Eddy is designed to be retrofitted onto any existing washing machine.
Sketching and card models were a straightforward way to quickly develop and refine concepts
Testing the cleaning armature mechanism using 3D printed prototypes.
Diagram illustrating the path washing machine effluent takes through the Eddy.
Cutaway diagram revealing the Eddy's impeller and demonstrating the cleaning mechanisms airflow.
What it does
Despite their small size, microplastics pose a colossal threat to the health of our oceans. The Eddy is a retrofittable filtration system for washing machines, designed to stop microplastic pollution from synthetic clothing reaching the marine environment.
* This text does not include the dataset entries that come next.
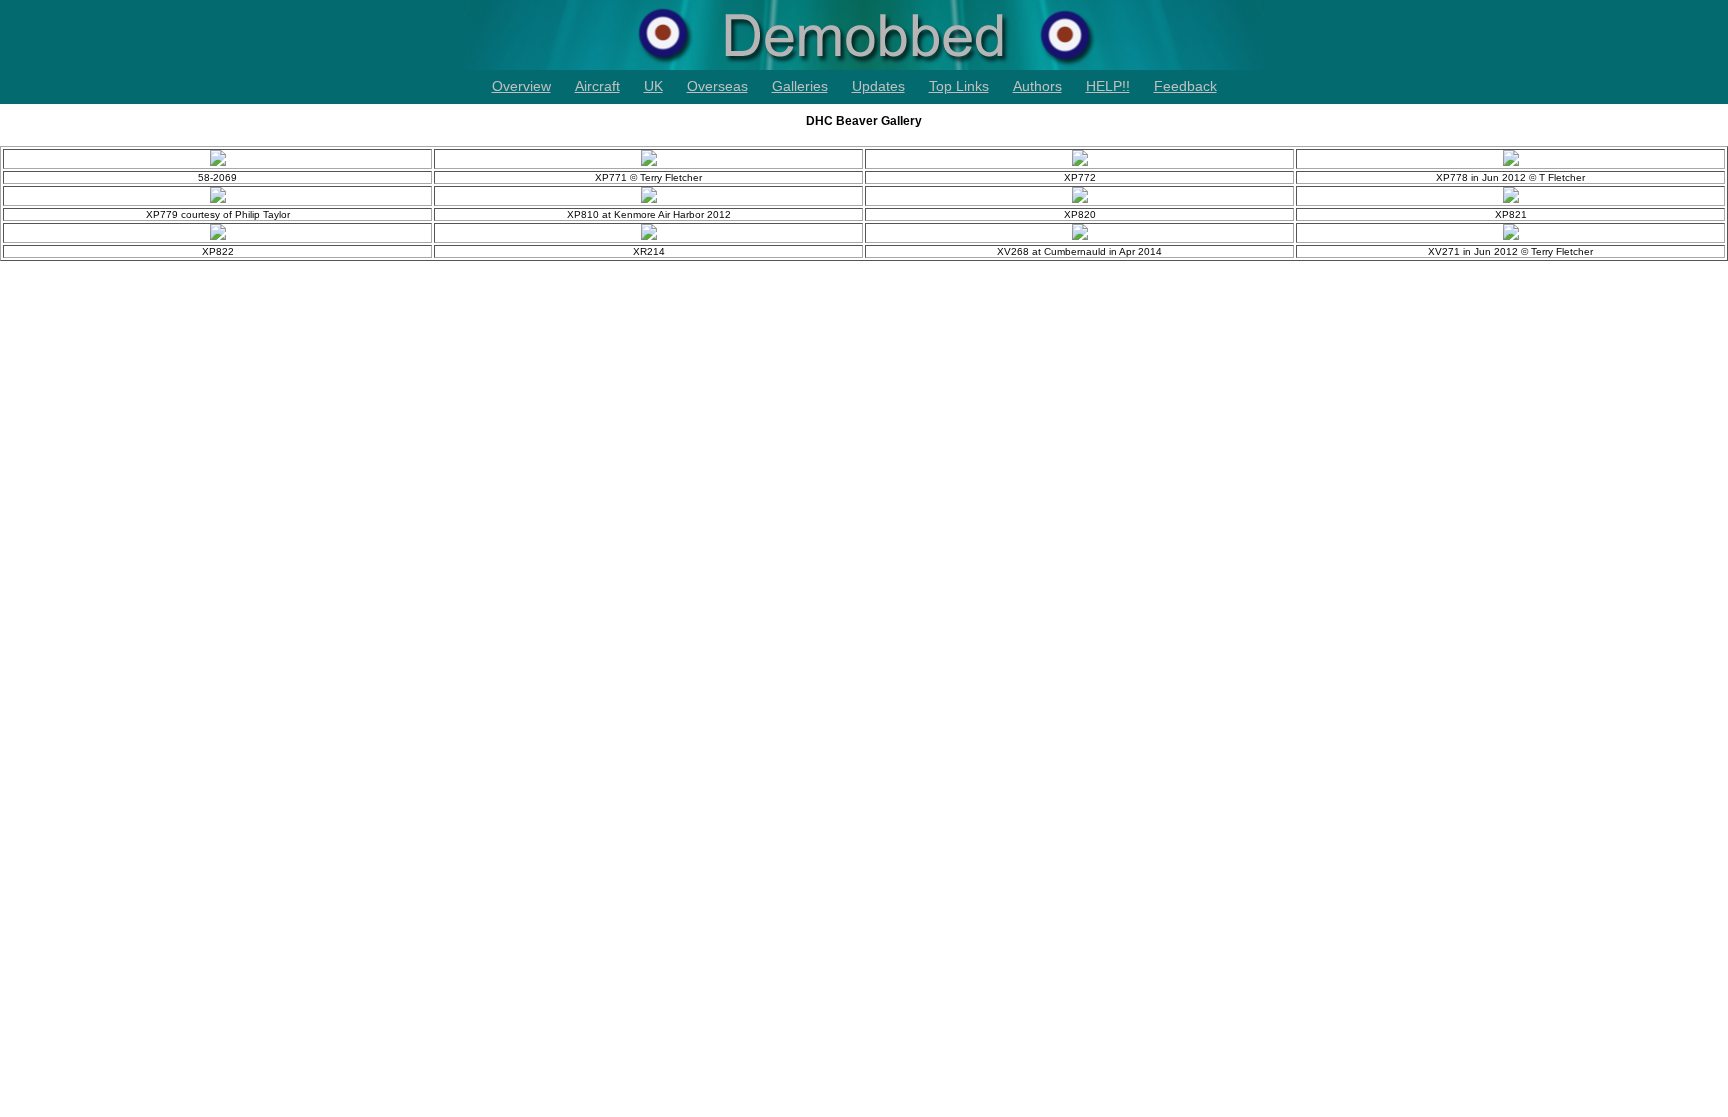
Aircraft (597, 86)
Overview (521, 86)
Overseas (717, 86)
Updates (878, 86)
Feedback (1185, 86)
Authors (1037, 86)
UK (653, 86)
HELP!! (1108, 86)
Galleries (800, 86)
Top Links (959, 86)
Microplastic pollution is one of the most serious threats to the marine environment. One of the largest contributors to this pollution are the filaments released from synthetic clothing during washing. Just a single 6kg washload can flush up to 700,000 microfibres down the drain, into marine life, our food, and in turn, to us. Some estimates put the number of these fibres already in our oceans at over 1.4 million trillion. Disturbingly, there are countless washing machines worldwide constantly adding to the problem. My challenge was to create a viable, user-friendly solution that could help to curb this microplastic pollution.
How it works
Retrofitted to any machine, water from your washing machine runs into the Eddy’s filter chamber. Here a vortex or “eddy” is created that gives the design its name. This turbulent water prevents fibres from the polluted water building up unevenly on the filter. The stainless-steel micro-mesh filter is rated to 5 microns one third the diameter of a human hair, ensuring microfibers will be stopped but clean water can pass through safely to the ocean. During cleaning, a vacuum hose can be applied, creating suction along the three, slotted armatures that draw microfibres off the filter surface. This same airflow drives an impeller, imparting spin to the cleaning arms, allowing them to rotate and cover the whole circumference of the filter cylinder. These fibres are sucked into the vacuum cleaner, isolating them from human contact and ensuring fibres end up in the bin along with other waste, not the ocean.
Preceding the design stage, an important part of the Eddy's development was a research report focusing on microfiber pollution. With this information I could hit the ground running on the design process. Simple methods for initial idealization such as post it note sketches and mind-mapping were used to generate a wide net of ideas. Using this array of possibilities, I narrowed focus and ideas progressed. Detailed sketching and sketch models allowed me to begin testing basic user interactions. This stage was crucial in developing an understanding of how potential users would interact with each concept. From these findings, I realized that I was so focused on what would be the best way to get the filter out of the device for cleaning, I didn’t consider if the filter even had to be removed at all. Based on this, I went back to the drawing board to develop and refine a new approach to how a washing machine filter could be cleaned. Using CAD and 3D printing potential solutions was crucial in being able to design a mechanism that functioned as required. My first impeller design functioned poorly as when vacuum was applied the cleaning armatures would not turn. In a few iterations, I identified and strengthened the faults, allowing the mechanism to run effectively.
How it is different
There are currently very few options for reducing microfibre pollution that are readily available to everyday consumers. Of these options, fewer still are designed with the user experience in mind. Some of the Eddy's key differences that give it an edge on existing products include: The Eddys internal pump, which generates a constant flow of water through the device. This makes the Eddy far more reliable than other washing machine filters, as it is far less likely to back up like other gravity-fed filters can. This pump also means the Eddy can be placed below the point of drainage, allowing it to be used in more locations, including under the laundry sink. Also, where other filters need to be disassembled for cleaning, the Eddy features an innovative cleaning mechanism that allows the user to attach their household vacuum cleaner to a purpose-built port. Making maintenance a straightforward and easy task, rather than a difficult, messy chore.
I believe that the Eddy and products like it, are crucial if we want to stand any chance of slowing down the copious amounts of microplastic fibres that are entering our oceans every day. While the Eddy is a strong foundation, there is much more development required to ensure that the eddy is the highly efficient, effective, sustainable and user-friendly device it needs to be. I sincerely hope that someday soon, I will have opportunity to work closely with a larger team of designers and engineers. All with the collective goal of developing the best possible solution to one the largest threats to the health of our oceans.
Eddy received a Good Design Award Winner Accolade in the Next Gen category in recognition for outstanding design and innovation. “There is clear effort, thought and consideration that has gone into this design. The Jury saw this as an intelligent and viable design solution to a significant environmental threat.”